At first Alasdair did not understand. Were these her things? Had he misremembered? The furnishings came with the apartment but the clock on the mante
l, the coats and hats and umbrellas and gloves in the hallway, the clothes in the bedroom, the great sea trunk, the little crowd of objects by the bedside table, all were hers. The bed was made, the clothes neatly put away but all still here, nothing to even suggest a departure, planned or otherwise.
He went back into the main room.
‘Well, she is not here but neither has she done a flit,’ observed the man, Orange, whose eyes ran swiftly and critically over furnishings, wallpaper, doors and windows and locks as befitted an agent paid to take care of another’s property. ‘Ay, ay—what’s this?’
He kneeled before a rusty brown stain on the carpet near the sofa. A second stain could be seen beneath the legs of the sofa when he pushed it a little to one side. The man exclaimed and stood up, pulling away the cushions on the sofa and finding further stains, larger this time, discolouring the fabric.
‘What has happened here?’ the agent demanded, turning to Alasdair.
Alasdair stood behind him and said nothing. He felt the disbelief, the confusion clouding his head.
But Mr Orange was insistent. ‘I must ask you, sir, what has been going on in this apartment?’
Alasdair pushed the agent aside, kneeling down to see for himself. It was blood, though neither had spoken the word out loud.
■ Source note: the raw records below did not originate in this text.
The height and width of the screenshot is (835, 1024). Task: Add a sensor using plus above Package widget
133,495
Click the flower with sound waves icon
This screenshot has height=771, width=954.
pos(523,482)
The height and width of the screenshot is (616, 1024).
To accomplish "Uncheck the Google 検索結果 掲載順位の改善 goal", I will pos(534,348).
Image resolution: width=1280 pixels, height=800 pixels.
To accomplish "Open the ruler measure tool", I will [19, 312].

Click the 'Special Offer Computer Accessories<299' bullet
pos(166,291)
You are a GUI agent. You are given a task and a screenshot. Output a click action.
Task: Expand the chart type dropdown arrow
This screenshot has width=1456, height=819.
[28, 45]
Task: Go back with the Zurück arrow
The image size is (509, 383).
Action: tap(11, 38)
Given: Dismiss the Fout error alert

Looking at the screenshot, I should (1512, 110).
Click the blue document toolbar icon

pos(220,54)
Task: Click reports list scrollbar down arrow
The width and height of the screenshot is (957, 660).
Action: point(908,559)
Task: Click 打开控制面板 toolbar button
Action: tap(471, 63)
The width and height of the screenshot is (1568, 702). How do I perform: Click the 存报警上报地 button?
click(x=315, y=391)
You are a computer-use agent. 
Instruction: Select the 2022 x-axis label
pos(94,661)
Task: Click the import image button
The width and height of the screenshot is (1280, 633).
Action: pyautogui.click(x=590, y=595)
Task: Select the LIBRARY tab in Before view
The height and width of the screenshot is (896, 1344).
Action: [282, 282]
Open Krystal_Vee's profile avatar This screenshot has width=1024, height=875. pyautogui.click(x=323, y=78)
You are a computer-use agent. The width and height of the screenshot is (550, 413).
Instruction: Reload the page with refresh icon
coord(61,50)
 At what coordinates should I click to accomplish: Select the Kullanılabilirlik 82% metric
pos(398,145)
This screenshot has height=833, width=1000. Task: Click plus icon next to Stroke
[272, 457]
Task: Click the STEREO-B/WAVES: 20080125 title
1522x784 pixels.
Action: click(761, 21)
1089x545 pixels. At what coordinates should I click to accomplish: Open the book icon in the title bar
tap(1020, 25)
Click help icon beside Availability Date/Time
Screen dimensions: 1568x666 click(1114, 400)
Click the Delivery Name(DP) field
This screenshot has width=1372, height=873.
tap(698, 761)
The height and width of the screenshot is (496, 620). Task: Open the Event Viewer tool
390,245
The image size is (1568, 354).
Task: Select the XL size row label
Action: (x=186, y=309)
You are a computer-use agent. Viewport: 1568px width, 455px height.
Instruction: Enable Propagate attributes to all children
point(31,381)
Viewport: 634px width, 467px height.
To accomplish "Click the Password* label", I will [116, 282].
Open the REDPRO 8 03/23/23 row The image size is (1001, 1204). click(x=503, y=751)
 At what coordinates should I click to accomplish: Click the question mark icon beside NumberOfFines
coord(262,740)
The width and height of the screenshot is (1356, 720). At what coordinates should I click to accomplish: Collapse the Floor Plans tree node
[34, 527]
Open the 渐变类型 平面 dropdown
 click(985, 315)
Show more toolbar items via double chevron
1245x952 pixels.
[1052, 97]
‘How can I say? You know as much as I.’
But the agent was outraged. ‘This is a respectable establishment, sir. Whatever has occurred here, whatever has happened to this young lady, it is not allowed. I am afraid she will have to vacate at once.’
And Alasdair sprang to his feet. ‘Damn you—the young lady has disappeared! Do you not understand this fact?’
‘That is no concern of mine,’ countered the man, and he drew himself up stiffly in the face of this sudden truculence. ‘I have a duty to my client. I shall be forced to terminate the lease henceforth. Please remove the lady’s items immediately.’
Alasdair advanced a step towards the man.
‘These rooms, sir, are paid for until the end of the year. And I have paid for them. If you do not wish to receive a legal writ and a visit from my lawyers, if you do not wish to see your position with your employer terminated forthwith, you will get out—’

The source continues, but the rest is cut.